= Sari Squad =

The Sari Squad refers to a group of women which were largely of South Asian descent who fought against racist attacks and anti-immigration policies in London, England in the early 1980s.

==History==

The name "sari" refers to the well-known South Asian female garment. British media used the appellation "Sari Squad" to denote the group of activists. Most members were South Asian women who would resist and confront racist attacks against immigrants and foreigners in Britain. British Jamaican writer, dub poet and Rastafarian Benjamin Zephaniah described the group of women as

experts in various martial arts and ready and willing to take on any racists who would try to spoil our fun. They fought with style, and would usually burst into song after seeing off any attackers.

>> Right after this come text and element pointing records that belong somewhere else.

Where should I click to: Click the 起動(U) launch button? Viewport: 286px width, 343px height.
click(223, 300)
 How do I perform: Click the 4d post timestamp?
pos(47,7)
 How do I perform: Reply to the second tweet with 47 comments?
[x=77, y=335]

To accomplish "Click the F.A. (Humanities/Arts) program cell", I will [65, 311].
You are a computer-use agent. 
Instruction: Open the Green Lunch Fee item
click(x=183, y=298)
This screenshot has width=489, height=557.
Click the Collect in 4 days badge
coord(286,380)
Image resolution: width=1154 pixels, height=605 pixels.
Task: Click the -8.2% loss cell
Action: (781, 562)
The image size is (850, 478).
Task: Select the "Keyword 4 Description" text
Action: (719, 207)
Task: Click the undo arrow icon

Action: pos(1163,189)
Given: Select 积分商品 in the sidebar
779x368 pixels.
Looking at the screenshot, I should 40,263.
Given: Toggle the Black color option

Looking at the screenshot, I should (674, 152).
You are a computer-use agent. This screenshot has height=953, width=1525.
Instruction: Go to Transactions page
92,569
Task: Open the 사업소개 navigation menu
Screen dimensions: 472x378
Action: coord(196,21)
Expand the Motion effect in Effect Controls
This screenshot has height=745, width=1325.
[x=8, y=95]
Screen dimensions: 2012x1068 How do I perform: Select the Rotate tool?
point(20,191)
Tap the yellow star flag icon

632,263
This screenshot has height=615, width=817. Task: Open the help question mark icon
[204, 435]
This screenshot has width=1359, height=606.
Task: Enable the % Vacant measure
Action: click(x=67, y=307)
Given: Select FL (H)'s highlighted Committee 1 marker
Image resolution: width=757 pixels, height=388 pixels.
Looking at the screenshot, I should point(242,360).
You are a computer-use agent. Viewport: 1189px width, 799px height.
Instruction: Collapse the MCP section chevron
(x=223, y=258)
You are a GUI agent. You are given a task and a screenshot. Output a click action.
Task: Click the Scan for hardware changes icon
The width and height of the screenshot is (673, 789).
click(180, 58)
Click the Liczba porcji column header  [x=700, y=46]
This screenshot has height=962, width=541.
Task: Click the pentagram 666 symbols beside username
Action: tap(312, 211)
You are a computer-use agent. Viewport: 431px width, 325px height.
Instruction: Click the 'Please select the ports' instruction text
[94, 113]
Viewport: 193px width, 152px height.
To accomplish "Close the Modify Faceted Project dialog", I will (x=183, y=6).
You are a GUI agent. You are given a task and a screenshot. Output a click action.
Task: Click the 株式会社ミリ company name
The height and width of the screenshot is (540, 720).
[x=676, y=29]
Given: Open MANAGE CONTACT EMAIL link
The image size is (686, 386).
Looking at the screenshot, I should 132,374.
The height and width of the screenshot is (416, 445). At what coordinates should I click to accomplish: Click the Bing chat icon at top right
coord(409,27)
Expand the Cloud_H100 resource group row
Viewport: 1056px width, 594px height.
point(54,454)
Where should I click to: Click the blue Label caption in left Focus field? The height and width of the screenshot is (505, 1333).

In April 1984, the Sari Squad actively supported a young Bangladeshi widow, Afia Begum, and her child who were being deported by raising public awareness of the case and taking it to the European Commission of Human Rights. In the same year, and before the commission could rule, the UK Government arrested Afia in a dawn raid and summarily deported her.

Her deportation was described by the European Parliament as "callous and showing the racist and sexist nature of the United Kingdom immigration laws." The Sari Squad was afterwards praised in the House of Commons by Harry Cohen MP, and criticised by Home Secretary David Waddington.

In the 21st century, groups of activist women have been called by the media "Sari Squads," such as the Bangladeshi villagers who are protecting the Chunati Wildlife Sanctuary.

==Popular culture==
Sari Squad were featured during the "HerStory" video tribute to notable women on U2's tour in 2017 for the 30th anniversary of The Joshua Tree during a performance of "Ultraviolet (Light My Way)" from the band's 1991 album Achtung Baby.